Quite a few years ago I read a book entitled “Working,” by Studs Terkel.  It was a fascinating book describing literally hundreds of workers in many different occupations.  I’ve always thought about doing something similar with photography and in fact, many photographers have.  So, a couple of weeks ago, while in Missoula, MT, I had the opportunity to work on a short documentary project on truckers at an East Missoula truck stop.

Trucker Terry Peterson cleans his windshield.
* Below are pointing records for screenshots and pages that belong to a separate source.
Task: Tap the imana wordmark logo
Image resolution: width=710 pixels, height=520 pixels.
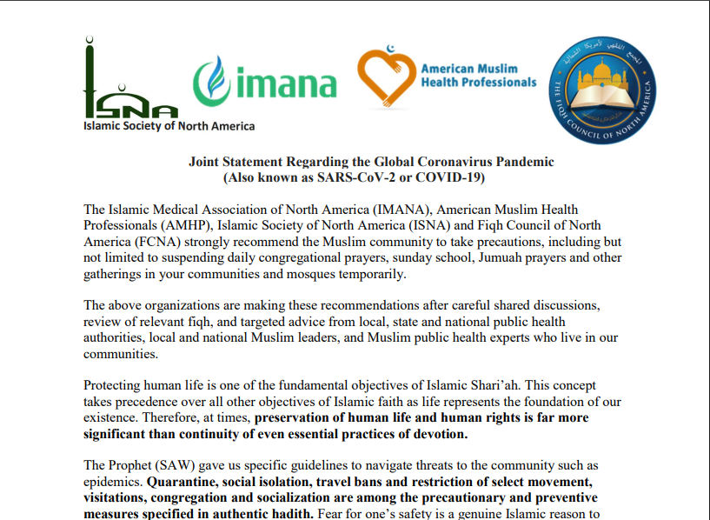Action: click(264, 83)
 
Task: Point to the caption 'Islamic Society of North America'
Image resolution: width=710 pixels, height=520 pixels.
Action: click(169, 126)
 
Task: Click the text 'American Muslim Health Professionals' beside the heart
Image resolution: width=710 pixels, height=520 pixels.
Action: click(478, 76)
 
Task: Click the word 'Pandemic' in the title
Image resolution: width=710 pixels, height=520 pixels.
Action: click(525, 162)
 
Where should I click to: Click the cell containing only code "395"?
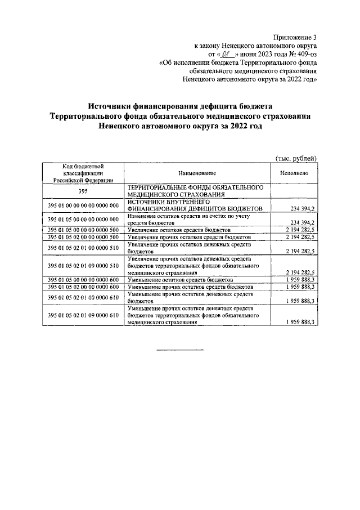pos(83,191)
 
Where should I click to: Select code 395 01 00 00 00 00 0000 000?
pos(83,205)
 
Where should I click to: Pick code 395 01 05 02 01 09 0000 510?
pos(83,265)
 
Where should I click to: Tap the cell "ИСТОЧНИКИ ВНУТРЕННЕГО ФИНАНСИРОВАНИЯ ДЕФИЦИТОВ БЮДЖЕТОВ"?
pos(191,205)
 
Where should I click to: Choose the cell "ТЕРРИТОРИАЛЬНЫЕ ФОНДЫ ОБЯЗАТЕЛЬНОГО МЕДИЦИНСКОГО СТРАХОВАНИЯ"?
pos(195,191)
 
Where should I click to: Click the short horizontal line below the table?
pos(179,351)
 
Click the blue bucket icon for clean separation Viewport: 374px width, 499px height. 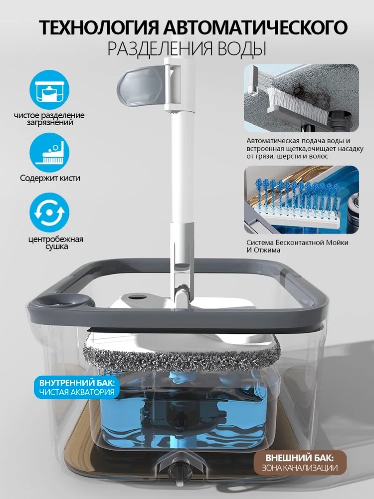49,90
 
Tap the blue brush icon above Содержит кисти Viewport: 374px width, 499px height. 49,153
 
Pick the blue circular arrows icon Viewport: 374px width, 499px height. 49,212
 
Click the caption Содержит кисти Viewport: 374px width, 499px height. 50,178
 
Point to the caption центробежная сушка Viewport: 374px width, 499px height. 56,243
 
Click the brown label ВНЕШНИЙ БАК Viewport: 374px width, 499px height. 300,463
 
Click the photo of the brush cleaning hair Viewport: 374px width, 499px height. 302,98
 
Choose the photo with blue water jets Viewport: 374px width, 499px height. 302,200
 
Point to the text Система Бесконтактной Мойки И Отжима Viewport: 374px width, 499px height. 297,247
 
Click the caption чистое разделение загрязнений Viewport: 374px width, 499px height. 49,119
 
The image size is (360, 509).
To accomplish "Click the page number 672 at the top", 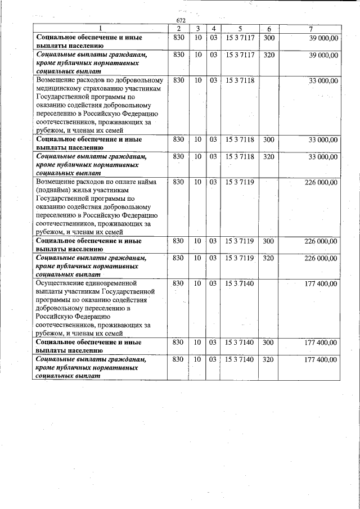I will tap(181, 20).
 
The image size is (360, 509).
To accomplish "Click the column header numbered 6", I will tap(269, 29).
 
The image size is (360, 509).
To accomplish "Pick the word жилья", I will tap(91, 191).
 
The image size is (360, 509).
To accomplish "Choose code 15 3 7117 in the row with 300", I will tap(240, 38).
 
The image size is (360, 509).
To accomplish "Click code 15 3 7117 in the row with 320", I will tap(240, 55).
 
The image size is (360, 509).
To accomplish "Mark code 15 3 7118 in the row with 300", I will tap(240, 139).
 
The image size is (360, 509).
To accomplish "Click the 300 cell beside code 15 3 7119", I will tap(269, 241).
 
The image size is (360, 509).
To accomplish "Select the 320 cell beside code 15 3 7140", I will tap(269, 359).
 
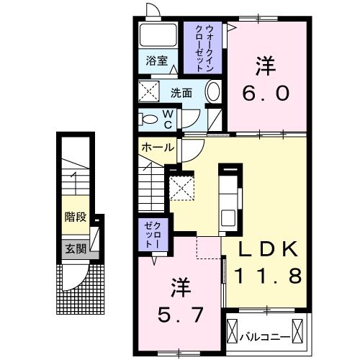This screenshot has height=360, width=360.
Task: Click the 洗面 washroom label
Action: [x=181, y=93]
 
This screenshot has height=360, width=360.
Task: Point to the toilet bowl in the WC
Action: [x=150, y=119]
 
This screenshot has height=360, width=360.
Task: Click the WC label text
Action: [x=167, y=118]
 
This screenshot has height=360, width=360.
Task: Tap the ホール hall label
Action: [x=156, y=148]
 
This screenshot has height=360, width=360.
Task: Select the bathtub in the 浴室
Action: [x=158, y=35]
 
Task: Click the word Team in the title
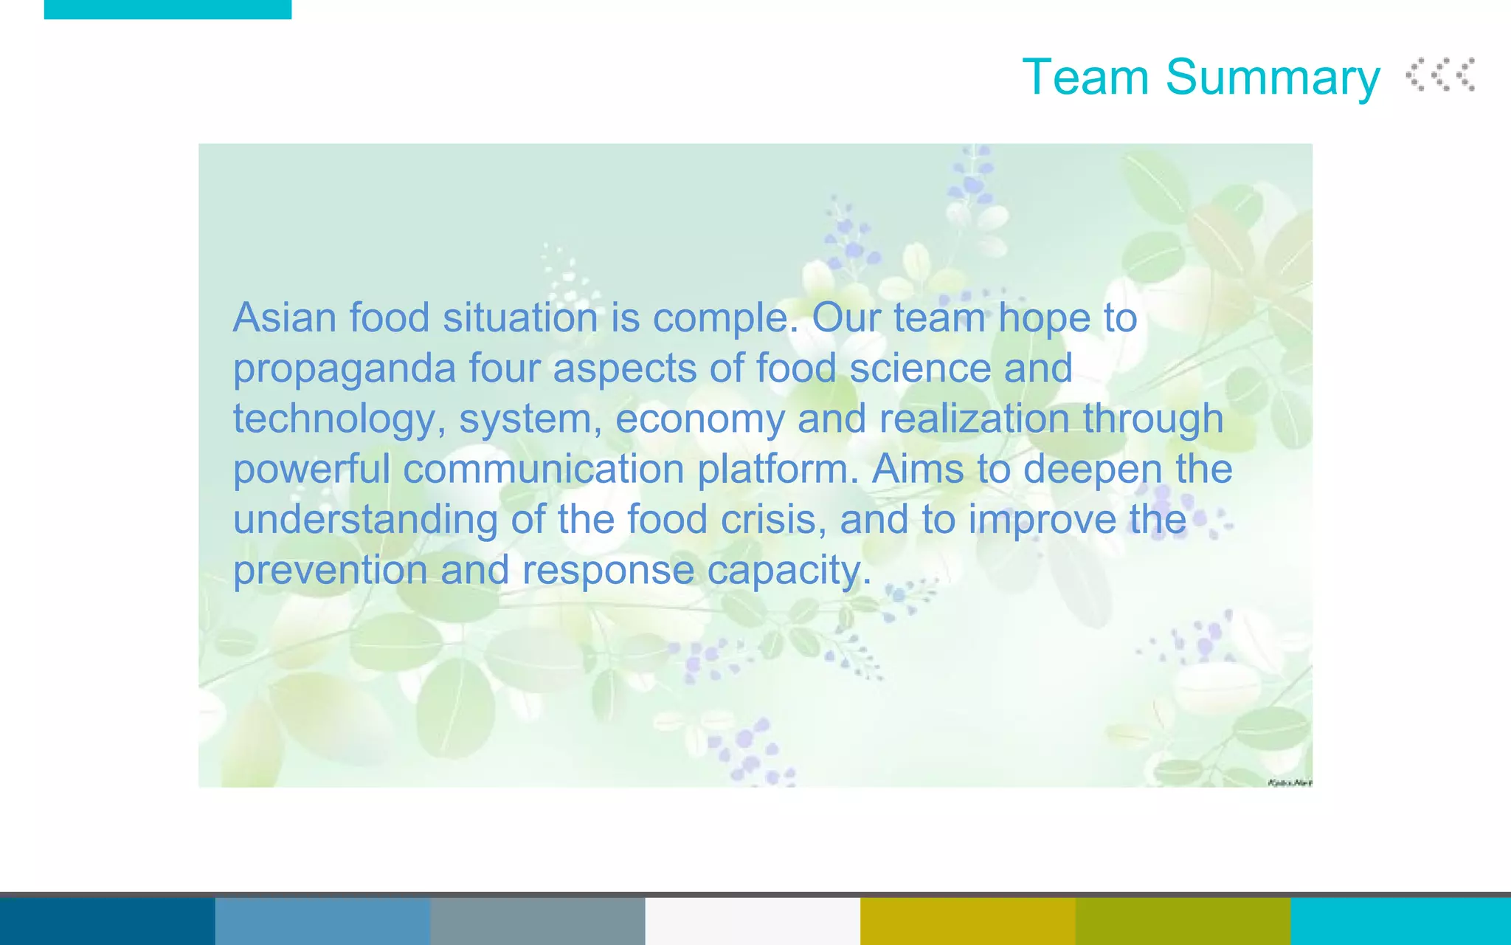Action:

Terry Peterson fuels his 18 wheeler.

Terry Peterson and his wife Margaret were the first truckers that I met.  Terry does the driving and Margaret handles the business end of things.  They stopped to fuel up and agreed to talk to me while doing so.  They haul goods across country and had recently come through southern Ohio.  During a fuel stop, they may grab something to eat, clean the windshield, and check out the truck before hitting the road again.

Ready to hit the road again.

Terry attempts to start the truck.

Unfortunately, when the fueling was completed and Terry and Margaret were ready to leave, the truck would not start.  Margaret immediately got on her cellphone and called the truck owner to find out how to proceed.  The truck was practically brand new!

Margaret calls the truck owner for direction.

We talked for a little while longer while Margaret waited for a call back.  They really liked trucking and told me that it’s an occupation with lots of potential for those who can live that kind of lifestyle.  There are more jobs than there are people wanting to do the job.

At that point I decided to leave them alone as they tried to handle their breakdown, so I went off to interview and shoot other truckers.  A few minutes later, while interviewing a log hauler, I noticed Terry and Margaret pulling away.  Somehow they had managed to start their rig and were hitting the road once again!

About Kolman Rosenberg

My interest in photography began as a college newspaper and yearbook photographer during the stormy 1960s and 1970s. I was influenced by many of the great photojournalists and documentary photographers such as W. Eugene Smith, Walker Evans, Dorothea Lange, Gordon Parks, Margaret Bourke-White and other black and white photographers of Life Magazine and the earlier Farm Security Administration. Though many of these photographers documented the horrors of war and the plight of poverty, they also showed me the dignity and adaptability of human beings in their desire to prevail.